(INPUT FOR THIS TASK)

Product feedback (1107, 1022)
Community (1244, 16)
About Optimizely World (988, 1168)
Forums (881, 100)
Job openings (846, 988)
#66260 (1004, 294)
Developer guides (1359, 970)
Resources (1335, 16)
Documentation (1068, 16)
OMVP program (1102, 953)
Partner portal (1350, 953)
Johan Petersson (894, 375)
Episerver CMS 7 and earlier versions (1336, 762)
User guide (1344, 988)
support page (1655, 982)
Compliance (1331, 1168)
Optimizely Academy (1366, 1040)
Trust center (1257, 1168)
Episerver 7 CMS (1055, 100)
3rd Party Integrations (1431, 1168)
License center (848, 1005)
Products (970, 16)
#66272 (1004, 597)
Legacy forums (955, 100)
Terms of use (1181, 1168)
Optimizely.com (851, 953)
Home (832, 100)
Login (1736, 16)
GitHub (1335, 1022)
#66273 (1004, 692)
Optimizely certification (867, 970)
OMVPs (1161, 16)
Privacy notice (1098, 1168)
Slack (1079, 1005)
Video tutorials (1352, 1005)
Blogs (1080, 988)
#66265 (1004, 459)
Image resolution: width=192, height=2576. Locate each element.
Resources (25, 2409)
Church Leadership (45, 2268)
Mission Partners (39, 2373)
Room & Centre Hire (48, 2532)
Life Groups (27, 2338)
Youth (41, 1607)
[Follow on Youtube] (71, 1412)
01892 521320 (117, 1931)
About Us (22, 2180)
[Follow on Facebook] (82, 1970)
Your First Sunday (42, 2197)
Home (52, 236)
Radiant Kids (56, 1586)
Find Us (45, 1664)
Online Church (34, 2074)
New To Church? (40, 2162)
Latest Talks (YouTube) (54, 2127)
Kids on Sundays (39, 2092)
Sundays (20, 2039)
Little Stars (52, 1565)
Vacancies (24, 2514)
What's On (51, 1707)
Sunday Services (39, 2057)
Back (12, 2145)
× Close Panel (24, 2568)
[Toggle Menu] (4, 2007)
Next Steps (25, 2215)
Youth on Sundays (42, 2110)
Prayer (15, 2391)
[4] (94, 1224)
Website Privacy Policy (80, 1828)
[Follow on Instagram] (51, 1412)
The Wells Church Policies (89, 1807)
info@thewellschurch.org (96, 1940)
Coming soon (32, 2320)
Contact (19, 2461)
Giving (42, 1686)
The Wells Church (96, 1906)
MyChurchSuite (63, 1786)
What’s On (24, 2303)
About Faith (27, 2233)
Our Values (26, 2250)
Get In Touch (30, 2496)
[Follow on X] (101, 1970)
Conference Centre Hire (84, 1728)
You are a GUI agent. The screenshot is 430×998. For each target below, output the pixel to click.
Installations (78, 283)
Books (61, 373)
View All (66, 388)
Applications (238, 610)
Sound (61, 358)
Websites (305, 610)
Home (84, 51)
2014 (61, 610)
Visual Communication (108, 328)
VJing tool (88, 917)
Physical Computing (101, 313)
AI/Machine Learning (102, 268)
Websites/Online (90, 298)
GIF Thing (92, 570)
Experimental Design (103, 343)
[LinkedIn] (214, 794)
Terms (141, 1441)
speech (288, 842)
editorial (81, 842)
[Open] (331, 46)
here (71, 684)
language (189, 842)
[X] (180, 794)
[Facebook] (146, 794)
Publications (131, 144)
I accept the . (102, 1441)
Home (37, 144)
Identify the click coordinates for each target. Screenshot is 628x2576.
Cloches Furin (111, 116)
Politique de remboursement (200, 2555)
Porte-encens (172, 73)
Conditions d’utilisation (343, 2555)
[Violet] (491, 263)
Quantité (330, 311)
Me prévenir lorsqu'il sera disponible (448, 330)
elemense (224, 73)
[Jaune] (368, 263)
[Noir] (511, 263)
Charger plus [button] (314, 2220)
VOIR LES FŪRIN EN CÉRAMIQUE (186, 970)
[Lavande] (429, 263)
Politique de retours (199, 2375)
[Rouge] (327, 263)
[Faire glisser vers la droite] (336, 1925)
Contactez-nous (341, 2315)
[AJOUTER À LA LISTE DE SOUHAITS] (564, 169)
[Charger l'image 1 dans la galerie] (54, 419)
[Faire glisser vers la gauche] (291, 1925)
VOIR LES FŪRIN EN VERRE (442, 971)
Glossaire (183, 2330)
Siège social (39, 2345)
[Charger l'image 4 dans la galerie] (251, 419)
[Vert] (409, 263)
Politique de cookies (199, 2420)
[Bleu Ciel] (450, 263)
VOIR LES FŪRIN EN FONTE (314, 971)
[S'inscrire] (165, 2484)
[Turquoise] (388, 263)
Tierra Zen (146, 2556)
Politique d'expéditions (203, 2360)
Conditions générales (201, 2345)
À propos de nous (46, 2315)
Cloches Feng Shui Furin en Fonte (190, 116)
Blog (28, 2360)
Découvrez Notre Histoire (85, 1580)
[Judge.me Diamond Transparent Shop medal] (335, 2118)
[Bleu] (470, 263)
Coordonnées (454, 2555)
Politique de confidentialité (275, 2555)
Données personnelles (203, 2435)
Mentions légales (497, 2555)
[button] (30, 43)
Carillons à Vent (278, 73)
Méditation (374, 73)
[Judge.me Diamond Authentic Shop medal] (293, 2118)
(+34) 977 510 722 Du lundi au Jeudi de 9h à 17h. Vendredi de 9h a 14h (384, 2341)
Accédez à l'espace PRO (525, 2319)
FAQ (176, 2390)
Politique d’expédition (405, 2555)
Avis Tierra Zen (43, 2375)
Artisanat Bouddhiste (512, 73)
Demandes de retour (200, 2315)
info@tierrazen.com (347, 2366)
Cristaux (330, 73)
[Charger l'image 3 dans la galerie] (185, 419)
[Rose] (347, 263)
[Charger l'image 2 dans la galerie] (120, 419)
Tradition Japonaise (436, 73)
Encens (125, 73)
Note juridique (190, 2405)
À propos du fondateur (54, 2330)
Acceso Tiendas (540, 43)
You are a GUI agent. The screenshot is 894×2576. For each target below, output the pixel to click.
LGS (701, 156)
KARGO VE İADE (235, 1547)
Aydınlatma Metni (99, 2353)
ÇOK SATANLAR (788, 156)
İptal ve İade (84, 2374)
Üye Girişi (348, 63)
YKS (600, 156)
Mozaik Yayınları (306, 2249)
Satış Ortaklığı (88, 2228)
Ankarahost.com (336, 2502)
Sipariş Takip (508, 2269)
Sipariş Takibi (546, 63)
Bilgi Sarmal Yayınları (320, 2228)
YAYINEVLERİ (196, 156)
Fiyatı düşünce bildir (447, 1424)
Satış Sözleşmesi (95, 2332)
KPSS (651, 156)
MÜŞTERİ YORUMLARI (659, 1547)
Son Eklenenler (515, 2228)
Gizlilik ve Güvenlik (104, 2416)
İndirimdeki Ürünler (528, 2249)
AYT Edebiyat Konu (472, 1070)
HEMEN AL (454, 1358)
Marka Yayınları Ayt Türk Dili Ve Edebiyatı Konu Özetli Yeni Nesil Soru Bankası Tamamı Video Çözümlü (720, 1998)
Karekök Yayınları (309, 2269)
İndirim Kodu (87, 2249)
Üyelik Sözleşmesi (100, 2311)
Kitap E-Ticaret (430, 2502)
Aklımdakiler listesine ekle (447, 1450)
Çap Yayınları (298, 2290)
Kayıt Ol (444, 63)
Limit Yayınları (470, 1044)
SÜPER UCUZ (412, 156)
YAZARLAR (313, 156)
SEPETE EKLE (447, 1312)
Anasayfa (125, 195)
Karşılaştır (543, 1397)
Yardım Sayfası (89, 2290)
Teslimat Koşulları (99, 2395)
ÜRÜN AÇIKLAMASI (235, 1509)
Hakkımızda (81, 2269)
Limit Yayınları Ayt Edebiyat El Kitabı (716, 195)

(End INPUT FOR THIS TASK)

= WHAT TO DO =
Retype the entries above exactly as they appear.

= FINAL ANSWER =
Product feedback (1107, 1022)
Community (1244, 16)
About Optimizely World (988, 1168)
Forums (881, 100)
Job openings (846, 988)
#66260 (1004, 294)
Developer guides (1359, 970)
Resources (1335, 16)
Documentation (1068, 16)
OMVP program (1102, 953)
Partner portal (1350, 953)
Johan Petersson (894, 375)
Episerver CMS 7 and earlier versions (1336, 762)
User guide (1344, 988)
support page (1655, 982)
Compliance (1331, 1168)
Optimizely Academy (1366, 1040)
Trust center (1257, 1168)
Episerver 7 CMS (1055, 100)
3rd Party Integrations (1431, 1168)
License center (848, 1005)
Products (970, 16)
#66272 (1004, 597)
Legacy forums (955, 100)
Terms of use (1181, 1168)
Optimizely.com (851, 953)
Home (832, 100)
Login (1736, 16)
GitHub (1335, 1022)
#66273 (1004, 692)
Optimizely certification (867, 970)
OMVPs (1161, 16)
Privacy notice (1098, 1168)
Slack (1079, 1005)
Video tutorials (1352, 1005)
Blogs (1080, 988)
#66265 (1004, 459)
Image resolution: width=192, height=2576. Locate each element.
Resources (25, 2409)
Church Leadership (45, 2268)
Mission Partners (39, 2373)
Room & Centre Hire (48, 2532)
Life Groups (27, 2338)
Youth (41, 1607)
[Follow on Youtube] (71, 1412)
01892 521320 (117, 1931)
About Us (22, 2180)
[Follow on Facebook] (82, 1970)
Your First Sunday (42, 2197)
Home (52, 236)
Radiant Kids (56, 1586)
Find Us (45, 1664)
Online Church (34, 2074)
New To Church? (40, 2162)
Latest Talks (YouTube) (54, 2127)
Kids on Sundays (39, 2092)
Sundays (20, 2039)
Little Stars (52, 1565)
Vacancies (24, 2514)
What's On (51, 1707)
Sunday Services (39, 2057)
Back (12, 2145)
× Close Panel (24, 2568)
[Toggle Menu] (4, 2007)
Next Steps (25, 2215)
Youth on Sundays (42, 2110)
Prayer (15, 2391)
[4] (94, 1224)
Website Privacy Policy (80, 1828)
[Follow on Instagram] (51, 1412)
The Wells Church Policies (89, 1807)
info@thewellschurch.org (96, 1940)
Coming soon (32, 2320)
Contact (19, 2461)
Giving (42, 1686)
The Wells Church (96, 1906)
MyChurchSuite (63, 1786)
What’s On (24, 2303)
About Faith (27, 2233)
Our Values (26, 2250)
Get In Touch (30, 2496)
[Follow on X] (101, 1970)
Conference Centre Hire (84, 1728)
You are a GUI agent. The screenshot is 430×998. For each target below, output the pixel to click.
Installations (78, 283)
Books (61, 373)
View All (66, 388)
Applications (238, 610)
Sound (61, 358)
Websites (305, 610)
Home (84, 51)
2014 (61, 610)
Visual Communication (108, 328)
VJing tool (88, 917)
Physical Computing (101, 313)
AI/Machine Learning (102, 268)
Websites/Online (90, 298)
GIF Thing (92, 570)
Experimental Design (103, 343)
[LinkedIn] (214, 794)
Terms (141, 1441)
speech (288, 842)
editorial (81, 842)
[Open] (331, 46)
here (71, 684)
language (189, 842)
[X] (180, 794)
[Facebook] (146, 794)
Publications (131, 144)
I accept the . (102, 1441)
Home (37, 144)
Identify the click coordinates for each target. Screenshot is 628x2576.
Cloches Furin (111, 116)
Politique de remboursement (200, 2555)
Porte-encens (172, 73)
Conditions d’utilisation (343, 2555)
[Violet] (491, 263)
Quantité (330, 311)
Me prévenir lorsqu'il sera disponible (448, 330)
elemense (224, 73)
[Jaune] (368, 263)
[Noir] (511, 263)
Charger plus [button] (314, 2220)
VOIR LES FŪRIN EN CÉRAMIQUE (186, 970)
[Lavande] (429, 263)
Politique de retours (199, 2375)
[Rouge] (327, 263)
[Faire glisser vers la droite] (336, 1925)
Contactez-nous (341, 2315)
[AJOUTER À LA LISTE DE SOUHAITS] (564, 169)
[Charger l'image 1 dans la galerie] (54, 419)
[Faire glisser vers la gauche] (291, 1925)
VOIR LES FŪRIN EN VERRE (442, 971)
Glossaire (183, 2330)
Siège social (39, 2345)
[Charger l'image 4 dans la galerie] (251, 419)
[Vert] (409, 263)
Politique de cookies (199, 2420)
[Bleu Ciel] (450, 263)
VOIR LES FŪRIN EN FONTE (314, 971)
[S'inscrire] (165, 2484)
[Turquoise] (388, 263)
Tierra Zen (146, 2556)
Politique d'expéditions (203, 2360)
Conditions générales (201, 2345)
À propos de nous (46, 2315)
Cloches Feng Shui Furin en Fonte (190, 116)
Blog (28, 2360)
Découvrez Notre Histoire (85, 1580)
[Judge.me Diamond Transparent Shop medal] (335, 2118)
[Bleu] (470, 263)
Coordonnées (454, 2555)
Politique de confidentialité (275, 2555)
Données personnelles (203, 2435)
Mentions légales (497, 2555)
[button] (30, 43)
Carillons à Vent (278, 73)
Méditation (374, 73)
[Judge.me Diamond Authentic Shop medal] (293, 2118)
(+34) 977 510 722 Du lundi au Jeudi de 9h à 17h. Vendredi de 9h a 14h (384, 2341)
Accédez à l'espace PRO (525, 2319)
FAQ (176, 2390)
Politique d’expédition (405, 2555)
Avis Tierra Zen (43, 2375)
Artisanat Bouddhiste (512, 73)
Demandes de retour (200, 2315)
info@tierrazen.com (347, 2366)
Cristaux (330, 73)
[Charger l'image 3 dans la galerie] (185, 419)
[Rose] (347, 263)
[Charger l'image 2 dans la galerie] (120, 419)
Tradition Japonaise (436, 73)
Encens (125, 73)
Note juridique (190, 2405)
À propos du fondateur (54, 2330)
Acceso Tiendas (540, 43)
You are a GUI agent. The screenshot is 894×2576. For each target below, output the pixel to click.
LGS (701, 156)
KARGO VE İADE (235, 1547)
Aydınlatma Metni (99, 2353)
ÇOK SATANLAR (788, 156)
İptal ve İade (84, 2374)
Üye Girişi (348, 63)
YKS (600, 156)
Mozaik Yayınları (306, 2249)
Satış Ortaklığı (88, 2228)
Ankarahost.com (336, 2502)
Sipariş Takip (508, 2269)
Sipariş Takibi (546, 63)
Bilgi Sarmal Yayınları (320, 2228)
YAYINEVLERİ (196, 156)
Fiyatı düşünce bildir (447, 1424)
Satış Sözleşmesi (95, 2332)
KPSS (651, 156)
MÜŞTERİ YORUMLARI (659, 1547)
Son Eklenenler (515, 2228)
Gizlilik ve Güvenlik (104, 2416)
İndirimdeki Ürünler (528, 2249)
AYT Edebiyat Konu (472, 1070)
HEMEN AL (454, 1358)
Marka Yayınları Ayt Türk Dili Ve Edebiyatı Konu Özetli Yeni Nesil Soru Bankası Tamamı Video Çözümlü (720, 1998)
Karekök Yayınları (309, 2269)
İndirim Kodu (87, 2249)
Üyelik Sözleşmesi (100, 2311)
Kitap E-Ticaret (430, 2502)
Aklımdakiler listesine ekle (447, 1450)
Çap Yayınları (298, 2290)
Kayıt Ol (444, 63)
Limit Yayınları (470, 1044)
SÜPER UCUZ (412, 156)
YAZARLAR (313, 156)
SEPETE EKLE (447, 1312)
Anasayfa (125, 195)
Karşılaştır (543, 1397)
Yardım Sayfası (89, 2290)
Teslimat Koşulları (99, 2395)
ÜRÜN AÇIKLAMASI (235, 1509)
Hakkımızda (81, 2269)
Limit Yayınları Ayt Edebiyat El Kitabı (716, 195)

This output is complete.